Professor Lukens’s Compendium of Unacceptable Excuses for Late Papers


  1. “My computer crashed.” I’m sorry to hear that.  Fortunately, there are things like backup drives and thumb drives where you can save additional copies of papers so that they are not lost.  Also, there is this amazing thing called the “internet” that makes available to us things like “cloud storage” where you can put copies of your papers.  Also, when you tell your professors that you cannot turn in a paper because your computer crashed, your professor hears “the dog ate my homework.”


  1. My printer ran out of ink, paper, magical elves, etc. Plan ahead.  You know your paper is due, so make sure you have everything you need to turn it in on time.  You can always go to the printing center at Staples with your paper on a thumb drive (see above).  Also, this means having your paper stapled.  Unlike yesteryear when students had to hand forge staples from bits of wire scavenged from refuse piles, staples and staplers are remarkably ubiquitous in the modern age—please use them.

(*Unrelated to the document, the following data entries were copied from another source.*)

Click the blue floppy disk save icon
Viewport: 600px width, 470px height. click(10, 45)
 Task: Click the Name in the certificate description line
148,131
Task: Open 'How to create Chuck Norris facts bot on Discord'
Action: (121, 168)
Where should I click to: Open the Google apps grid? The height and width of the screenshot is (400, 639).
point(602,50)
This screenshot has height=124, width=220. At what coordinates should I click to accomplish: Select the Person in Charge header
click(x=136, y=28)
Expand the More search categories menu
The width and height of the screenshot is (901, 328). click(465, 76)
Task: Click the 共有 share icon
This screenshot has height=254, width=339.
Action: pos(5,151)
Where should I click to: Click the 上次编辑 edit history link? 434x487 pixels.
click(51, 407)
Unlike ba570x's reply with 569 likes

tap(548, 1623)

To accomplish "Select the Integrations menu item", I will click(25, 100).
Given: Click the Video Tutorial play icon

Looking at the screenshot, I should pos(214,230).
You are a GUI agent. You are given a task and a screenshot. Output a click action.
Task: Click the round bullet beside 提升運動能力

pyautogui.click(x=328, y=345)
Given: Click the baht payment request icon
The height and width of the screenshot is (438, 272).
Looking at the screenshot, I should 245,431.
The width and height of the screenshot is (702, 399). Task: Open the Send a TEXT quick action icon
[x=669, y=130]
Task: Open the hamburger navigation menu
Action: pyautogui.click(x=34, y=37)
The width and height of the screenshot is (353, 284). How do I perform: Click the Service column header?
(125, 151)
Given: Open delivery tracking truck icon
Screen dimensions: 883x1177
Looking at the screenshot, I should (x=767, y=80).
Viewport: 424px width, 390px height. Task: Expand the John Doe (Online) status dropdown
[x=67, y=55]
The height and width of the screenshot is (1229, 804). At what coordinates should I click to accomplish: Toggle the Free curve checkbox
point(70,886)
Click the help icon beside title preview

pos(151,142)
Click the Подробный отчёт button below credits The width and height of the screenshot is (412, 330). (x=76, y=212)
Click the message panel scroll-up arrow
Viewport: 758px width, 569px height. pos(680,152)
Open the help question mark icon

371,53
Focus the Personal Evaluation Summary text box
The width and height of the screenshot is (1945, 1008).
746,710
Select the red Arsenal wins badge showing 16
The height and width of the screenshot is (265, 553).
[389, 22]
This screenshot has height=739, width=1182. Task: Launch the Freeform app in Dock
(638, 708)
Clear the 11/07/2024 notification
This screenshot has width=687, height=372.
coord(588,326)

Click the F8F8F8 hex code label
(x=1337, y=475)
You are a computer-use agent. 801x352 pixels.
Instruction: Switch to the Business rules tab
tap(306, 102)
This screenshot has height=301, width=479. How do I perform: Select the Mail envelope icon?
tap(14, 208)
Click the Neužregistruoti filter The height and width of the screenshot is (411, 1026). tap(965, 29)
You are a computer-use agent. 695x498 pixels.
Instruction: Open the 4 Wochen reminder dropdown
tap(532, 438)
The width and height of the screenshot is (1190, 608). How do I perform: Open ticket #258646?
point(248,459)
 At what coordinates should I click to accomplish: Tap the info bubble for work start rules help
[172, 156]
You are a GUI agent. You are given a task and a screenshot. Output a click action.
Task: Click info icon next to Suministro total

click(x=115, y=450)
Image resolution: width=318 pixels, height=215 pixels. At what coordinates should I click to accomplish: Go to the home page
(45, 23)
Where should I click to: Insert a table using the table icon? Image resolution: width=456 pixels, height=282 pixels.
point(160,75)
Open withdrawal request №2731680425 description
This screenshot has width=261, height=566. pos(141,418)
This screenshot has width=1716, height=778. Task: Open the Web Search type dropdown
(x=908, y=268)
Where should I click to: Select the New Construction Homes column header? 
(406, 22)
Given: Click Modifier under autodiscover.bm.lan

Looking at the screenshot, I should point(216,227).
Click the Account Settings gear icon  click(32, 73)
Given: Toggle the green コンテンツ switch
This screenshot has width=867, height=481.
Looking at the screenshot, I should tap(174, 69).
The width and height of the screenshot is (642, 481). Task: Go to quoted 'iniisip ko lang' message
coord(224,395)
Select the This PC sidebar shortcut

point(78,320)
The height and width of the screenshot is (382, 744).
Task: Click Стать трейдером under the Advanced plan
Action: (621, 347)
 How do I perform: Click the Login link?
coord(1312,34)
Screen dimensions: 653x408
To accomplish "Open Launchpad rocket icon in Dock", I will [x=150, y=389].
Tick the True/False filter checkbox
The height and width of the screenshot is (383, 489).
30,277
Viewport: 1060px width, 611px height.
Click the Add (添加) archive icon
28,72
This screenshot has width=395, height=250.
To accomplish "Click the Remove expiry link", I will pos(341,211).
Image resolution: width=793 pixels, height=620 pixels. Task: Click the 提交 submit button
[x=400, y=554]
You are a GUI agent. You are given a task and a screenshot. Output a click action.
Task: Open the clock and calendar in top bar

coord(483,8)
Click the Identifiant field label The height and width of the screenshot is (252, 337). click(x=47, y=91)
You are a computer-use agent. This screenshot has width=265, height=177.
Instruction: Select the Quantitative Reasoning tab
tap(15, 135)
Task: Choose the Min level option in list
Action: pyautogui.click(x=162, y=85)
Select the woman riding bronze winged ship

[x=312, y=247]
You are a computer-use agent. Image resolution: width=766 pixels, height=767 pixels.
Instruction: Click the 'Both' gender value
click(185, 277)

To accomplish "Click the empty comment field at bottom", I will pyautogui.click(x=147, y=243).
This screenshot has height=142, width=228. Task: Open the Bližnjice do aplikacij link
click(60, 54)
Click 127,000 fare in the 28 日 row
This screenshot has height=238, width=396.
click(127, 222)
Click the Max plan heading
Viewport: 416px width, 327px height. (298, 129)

  1. “I had a test in Dr. So and So’s class and Professor What’s Her Name also has a paper due this week.” I will take this to mean that you think the work due in those instructors’ classes is more important than mine is—this cannot possibly be true.  Again, plan ahead, and perhaps even consider starting your assignments days or **gasp**even weeks before they are due!


  1. “I’m getting married,” “I’m going on my honeymoon,” “We planned a family vacation.” Sounds like fun!  You also enrolled in graduate school and signed up for this course; plan the aforementioned events for after the semester. There is a reason all my graduate school friends and I have anniversaries that coincide with Spring break and took our honeymoons during the summer.  Unless Doctor Who lands in your garden in his TARDIS and asks you to help him defeat a Dalek invasion, travel is an unacceptable excuse.  Of course, the Doctor would be able to return you back in time well before the assignment is due, so really, Dalek invasions are even a weak justification.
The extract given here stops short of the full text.